Segment Open

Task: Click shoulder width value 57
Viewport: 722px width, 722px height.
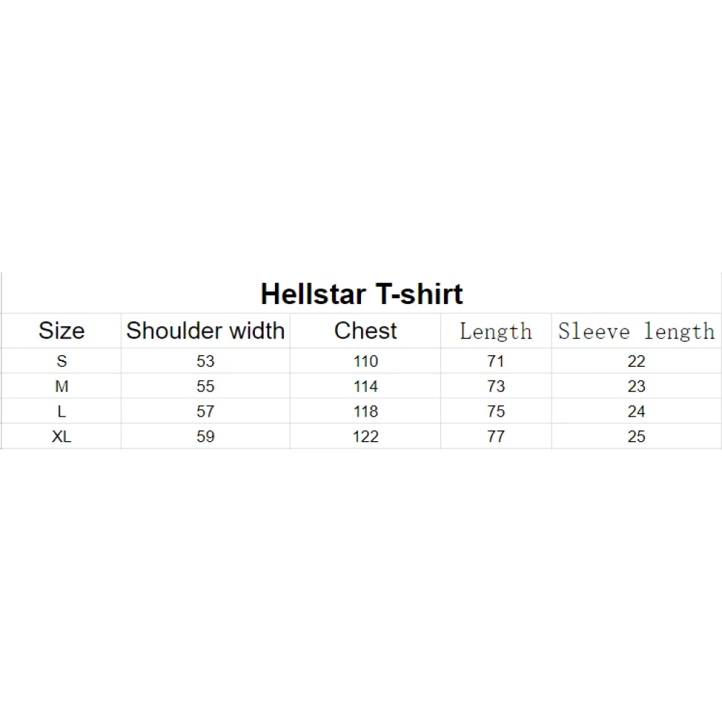Action: (x=205, y=412)
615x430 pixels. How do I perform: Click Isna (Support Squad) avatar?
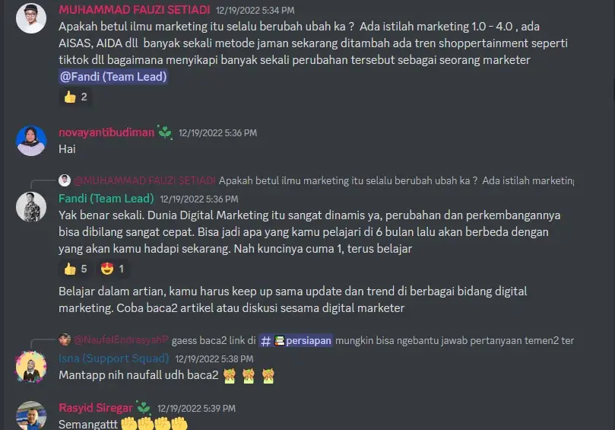31,367
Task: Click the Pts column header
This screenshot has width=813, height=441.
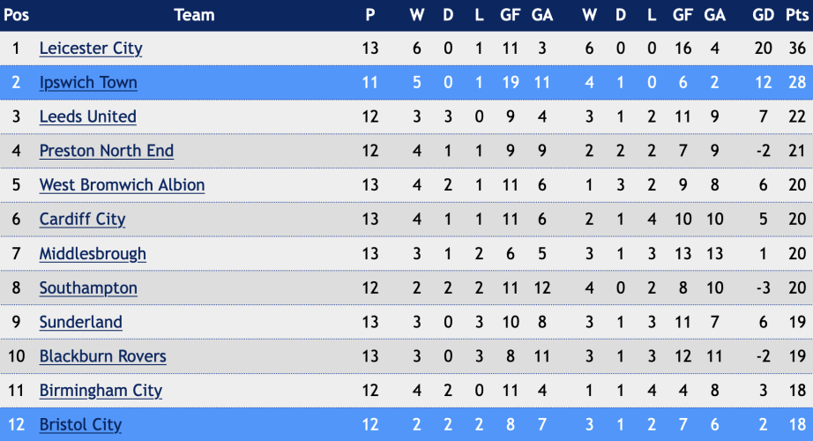Action: 797,15
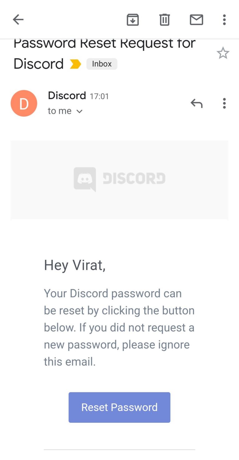The image size is (239, 460).
Task: Tap the Discord banner image
Action: pos(119,180)
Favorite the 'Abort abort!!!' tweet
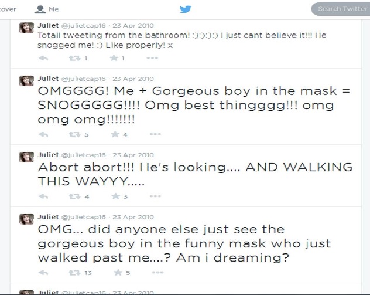The width and height of the screenshot is (370, 295). pyautogui.click(x=116, y=196)
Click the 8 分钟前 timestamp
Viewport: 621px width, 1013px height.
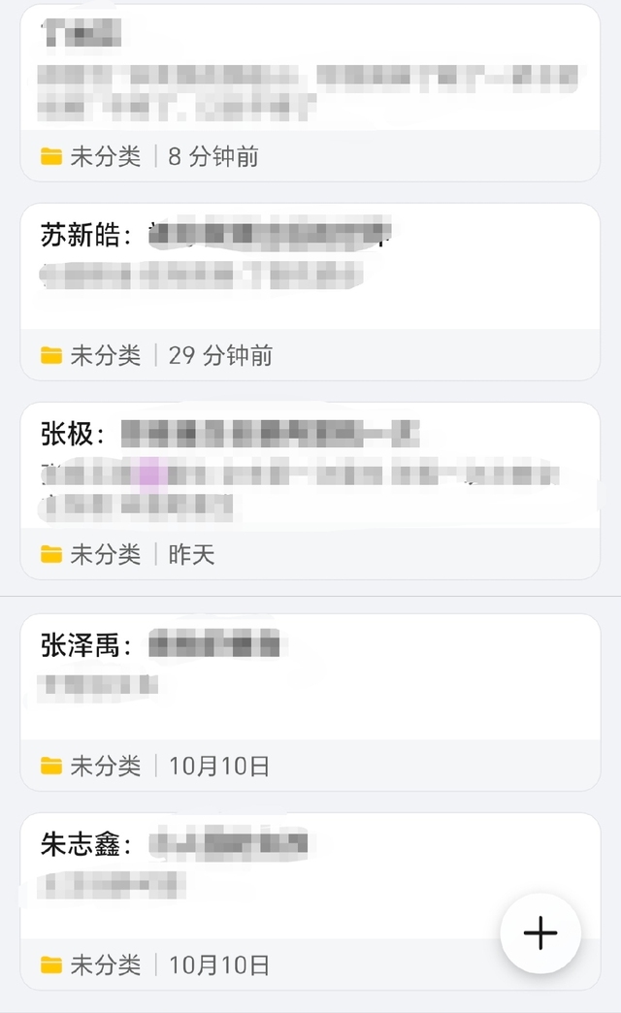(213, 156)
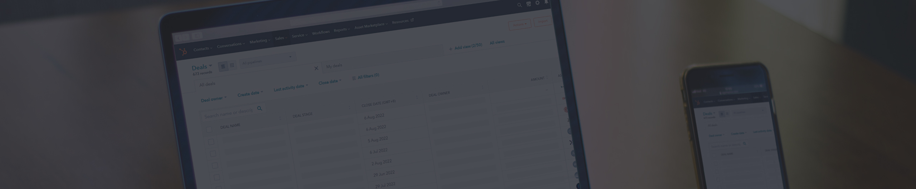
Task: Click the magnifier in deal search box
Action: point(260,108)
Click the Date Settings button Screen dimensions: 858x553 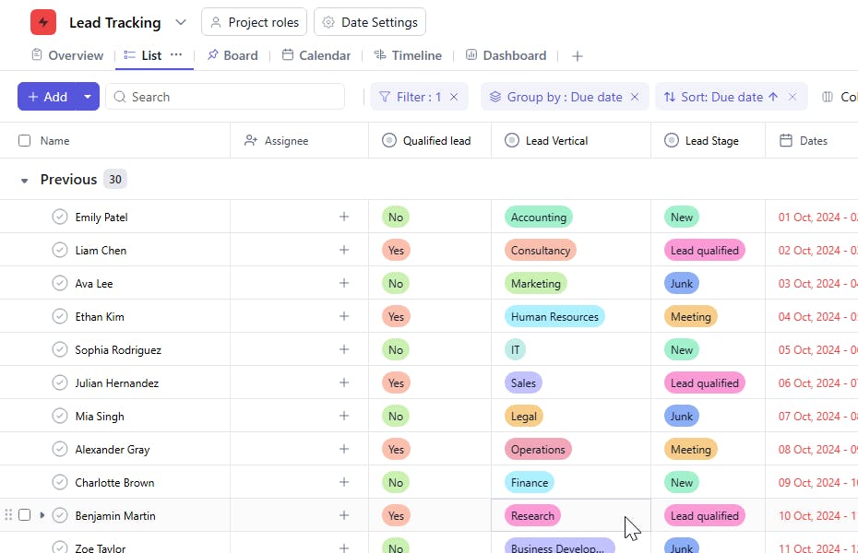click(370, 22)
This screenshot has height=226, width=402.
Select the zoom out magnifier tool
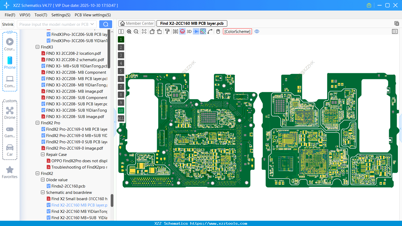tap(136, 31)
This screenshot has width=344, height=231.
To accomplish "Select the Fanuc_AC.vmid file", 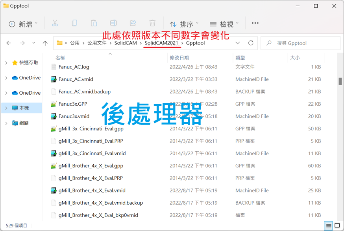I will 76,79.
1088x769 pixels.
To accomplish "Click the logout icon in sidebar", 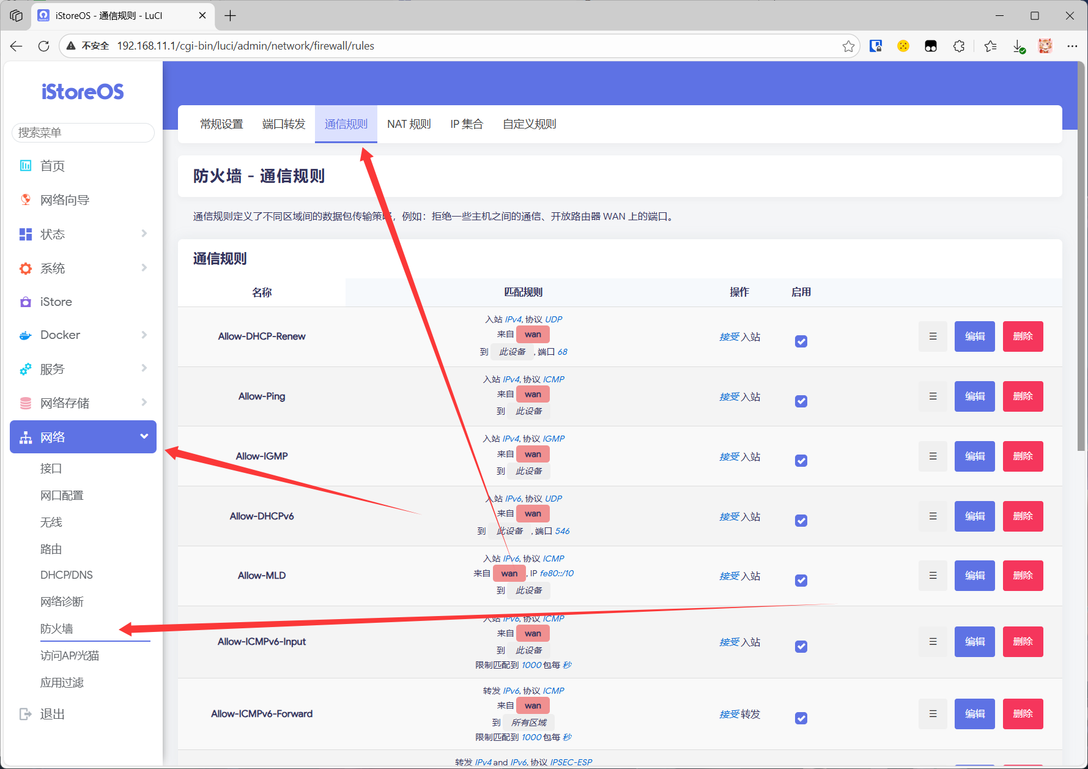I will point(26,714).
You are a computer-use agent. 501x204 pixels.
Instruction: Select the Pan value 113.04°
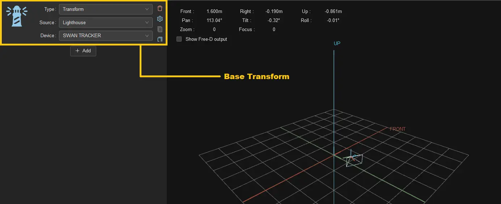coord(214,21)
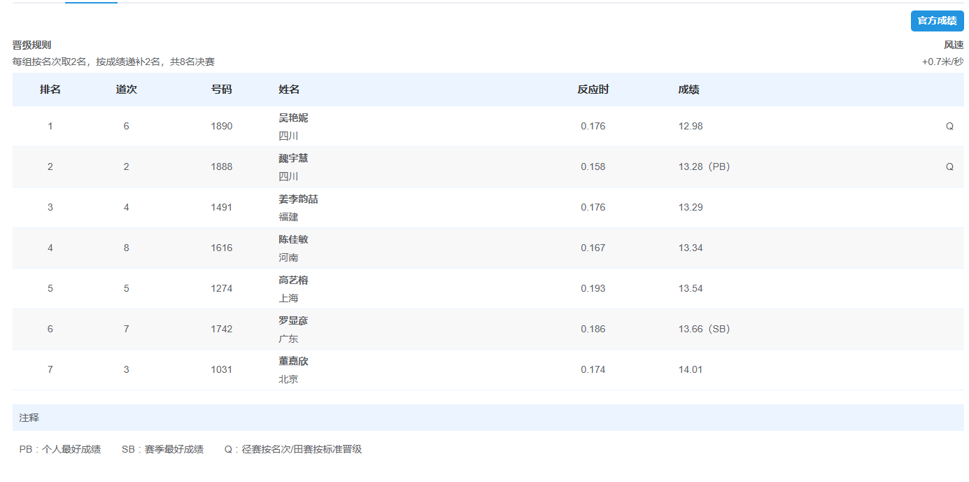The image size is (969, 482).
Task: Select the 13.66 (SB) result
Action: click(x=704, y=329)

Segment Closed

Every line from the top of the material above through the line with "Click the 8 分钟前 timestamp" should be duplicated exactly, please; leave out the pictures.

* Exercise output
Task: Click shoulder width value 57
Viewport: 722px width, 722px height.
Action: (x=205, y=412)
615x430 pixels. How do I perform: Click Isna (Support Squad) avatar?
31,367
Task: Click the Pts column header
This screenshot has width=813, height=441.
Action: 797,15
The image size is (239, 460).
Task: Tap the Discord banner image
Action: pos(119,180)
Favorite the 'Abort abort!!!' tweet
The width and height of the screenshot is (370, 295). pyautogui.click(x=116, y=196)
Click the 8 分钟前 timestamp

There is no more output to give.